| 02:34 Uhr

Mehr Geld für ehrenamtliche notärztliche Tätigkeit geplant

Spree-Neiße. Der ärztliche Leiter des Rettungsdienstes Spree-Neiße und die ärztlichen Leiter der verschiedenen Notarztbereiche, die diese Posten ehrenamtlich zusätzlich zu ihrer sonstigen Tätigkeit ausführen, sollen eine etwas höhere monatliche Entschädigungszahlung erhalten.

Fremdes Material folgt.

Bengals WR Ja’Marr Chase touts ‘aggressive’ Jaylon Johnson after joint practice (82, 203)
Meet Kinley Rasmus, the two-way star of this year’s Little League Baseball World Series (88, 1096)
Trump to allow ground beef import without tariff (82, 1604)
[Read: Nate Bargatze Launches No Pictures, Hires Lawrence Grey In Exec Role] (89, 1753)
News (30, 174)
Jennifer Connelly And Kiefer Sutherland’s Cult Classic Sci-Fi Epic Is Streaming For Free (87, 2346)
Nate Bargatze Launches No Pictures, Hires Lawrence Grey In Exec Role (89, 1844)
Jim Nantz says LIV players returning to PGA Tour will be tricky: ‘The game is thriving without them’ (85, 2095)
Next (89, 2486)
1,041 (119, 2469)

Das hat der Sozialausschuss Spree-Neiße am Dienstag einstimmig entschieden. Steffi Ludwig

Nun muss noch der Kreistag zustimmen.

Notwendig sei die Erhöhung, um sie an die Tarifentwicklung des Tarifvertrages Ärzte/Vereinigung der kommunalen Krankenhäuser anzupassen. Dies betrifft in Spree-Neiße nach Auskunft von Marlies Kulka, Fachbereichsleiterin für Ordnung, Sicherheit, Verkehr des Landkreises Spree-Neiße, fünf Posten: Dr. Michael Lang, ärztlichen Leiter des Rettungsdienstes Spree-Neiße und gleichzeitig ärztlichen Leiter des Notarztbereiches Spremberg, sowie die ärztlichen Leiter für Guben Dr. Andreas Krainz, für Forst Dr. Jens-Holger Wußmann und für Cottbus Dr. André Mundt und Dr. Thomas Lembcke, die sich den Posten teilen. Dr. Michael Lang sei in Brandenburg zudem der einzige ärztliche Leiter des Rettungsdienstes, der dies ehrenamtlich macht, so Marlies Kulka. Andere Landkreise hätten dafür extra Stellen.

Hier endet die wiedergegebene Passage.